The law's opponents cleverly turned the provision against the gun nuts. If no one can tell which is which, then how will all our law-abiding citizen gunmen know when they're breaking the law by waltzing into a bar with a loaded weapon? That makes the law unconstitutionally vague, the plaintiffs contended. They even corralled four handgun-carry permit holders to join the lawsuit.

Bonnyman ruled Friday the law is "fraught with ambiguity" and struck it down. The state can appeal that decision, but that could take up to a year. Before that happens, the legislature's many Second Amendment champions already are boasting that they'll fix things quickly next session by passing a new law that's clearer.

If this year's session is any indication, they shouldn't have much trouble. New laws to let handgun-carry permit holders go just about anywhere they please in Tennessee were the signature achievements of the new GOP majority this year, and Republicans had plenty of help from gun-loving Democrats. It was the year of the gun.

One new law allows guns in city parks unless local governing bodies forbid it.  Another lets permit holders ride around in their pickups with loaded rifles and shotguns. Yet another, titled the "Tennessee Firearms Freedom Act," purports to eliminate federal regulation of guns made in Tennessee.
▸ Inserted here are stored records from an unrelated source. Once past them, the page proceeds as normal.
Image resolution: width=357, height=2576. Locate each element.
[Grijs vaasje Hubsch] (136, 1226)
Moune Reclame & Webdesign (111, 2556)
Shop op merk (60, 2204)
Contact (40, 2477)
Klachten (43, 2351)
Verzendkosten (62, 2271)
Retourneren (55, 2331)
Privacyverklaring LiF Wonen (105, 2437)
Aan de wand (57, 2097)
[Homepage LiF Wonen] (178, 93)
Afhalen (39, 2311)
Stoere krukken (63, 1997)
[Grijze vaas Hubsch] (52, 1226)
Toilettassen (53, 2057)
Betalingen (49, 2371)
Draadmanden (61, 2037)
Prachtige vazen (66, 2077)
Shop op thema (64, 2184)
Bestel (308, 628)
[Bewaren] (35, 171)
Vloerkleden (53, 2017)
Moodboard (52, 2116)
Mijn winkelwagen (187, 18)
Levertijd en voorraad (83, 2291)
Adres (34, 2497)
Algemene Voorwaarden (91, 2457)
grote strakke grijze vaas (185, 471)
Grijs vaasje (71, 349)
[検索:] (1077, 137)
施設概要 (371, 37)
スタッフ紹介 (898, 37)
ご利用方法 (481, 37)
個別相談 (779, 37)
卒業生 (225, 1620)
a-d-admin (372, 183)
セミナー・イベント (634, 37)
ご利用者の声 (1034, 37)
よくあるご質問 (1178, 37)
It won't really do that, of course—not on the federal government's watch—but it sure did make legislators feel good when they passed it.
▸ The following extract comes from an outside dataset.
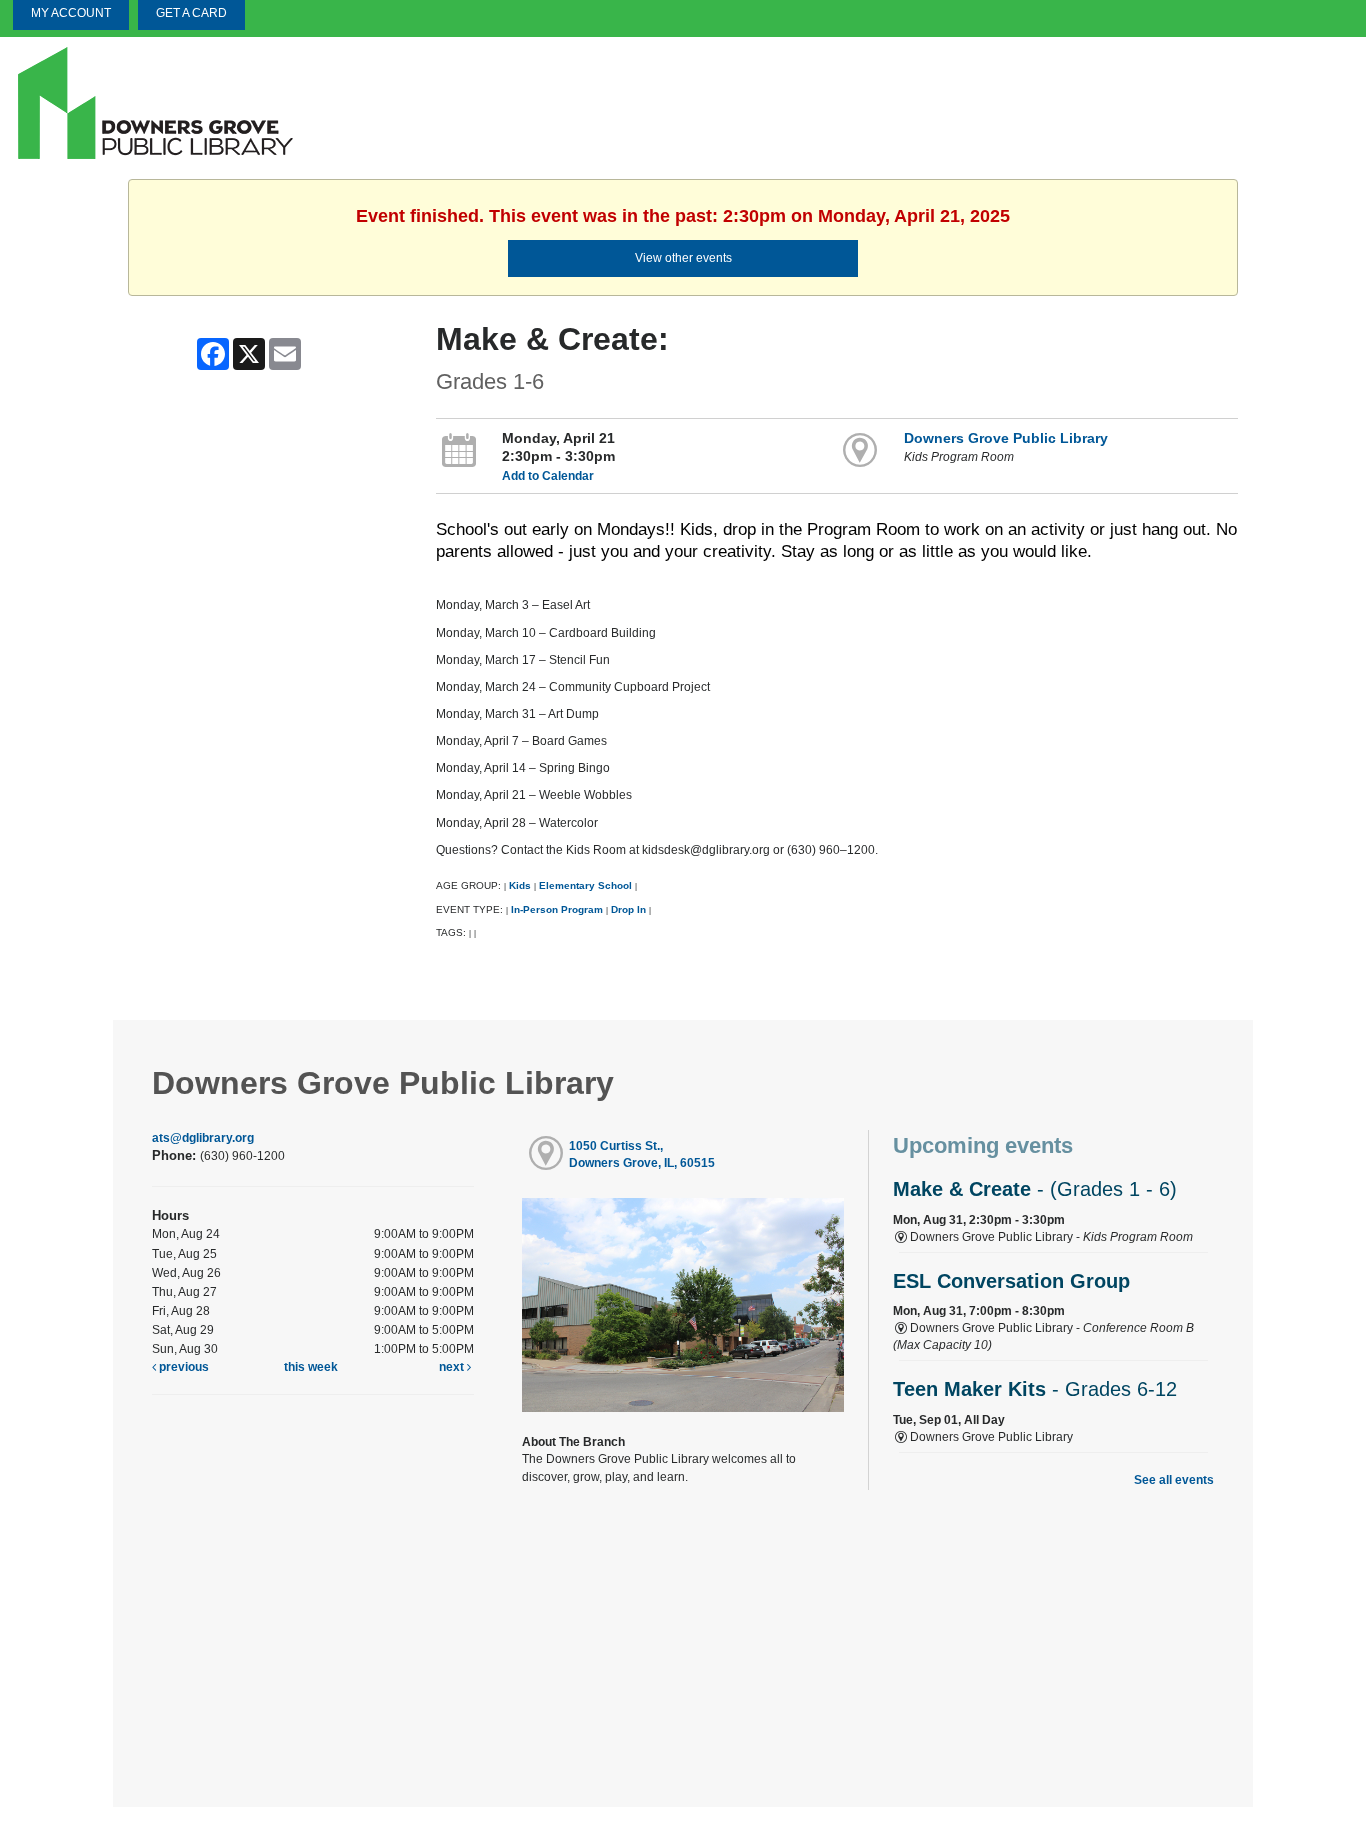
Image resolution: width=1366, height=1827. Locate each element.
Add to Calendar (548, 476)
Even as the legislature moved quickly and with astonishingly little debate to let licensed gunmen carry their weapons into saloons, playgrounds and other new places, permit holders were accused of four murders in this state. Two were road-rage shootings, which arguably might not have happened if the handgun hadn't been so handy. In one, the permit holder shot and killed the other motorist after an accident, then pointed his .40 caliber pistol at a witness trying to dial 911, according to police. Another permit holder killed somebody in an argument over a parking space, police say.

Then there's the handgun permit holder who shot and wounded his wife while cleaning his loaded Glock while watching Cher on TV. And the one who pleaded guilty to assault after threatening his wife with his weapon.

Incredibly enough, there was absolutely no mention of any of these crimes at the legislative sessions the Scene heard. Zip. The only way we learned these guys were licensed to carry handguns was by checking the Tennessee handgun-carry permit database. That's the list that gun advocates tried to close to the public so people couldn't find out what licensed gunmen are doing. Even when that bill was debated—and it was finally defeated—no one brought up any of these crimes.

"Bring to me evidence that this [has] caused harm to the public in the states that have had this law for many years, I'll pull this bill myself," said Doug Jackson, chief Senate sponsor of the guns-in-bars law.That was a month after the Violence Policy Center, a gun control advocacy group, issued a report showing concealed-handgun permit holders killed at least seven police officers and 44 private citizens in 31 shootings in this country in only the past two years.

Plus the center said it was under-reporting the number of murders because it was forced to rely on news reports to compile the data.

Our legislators didn't want to know about these inconvenient crime reports. But since the session ended, new stats have been compiled that should interest them more.  First, 70 cities and counties opted out of the guns-in-parks law, deciding they didn't really want gunmen parading about on their playgrounds and softball fields. And then a new poll by MTSU showed a whopping 80 percent of Tennesseans think guns in bars are stupid. Whoops! Looks like Tennessee's firearms freaks have overplayed their hand—and Bonnyman's ruling might stand longer than anyone thinks.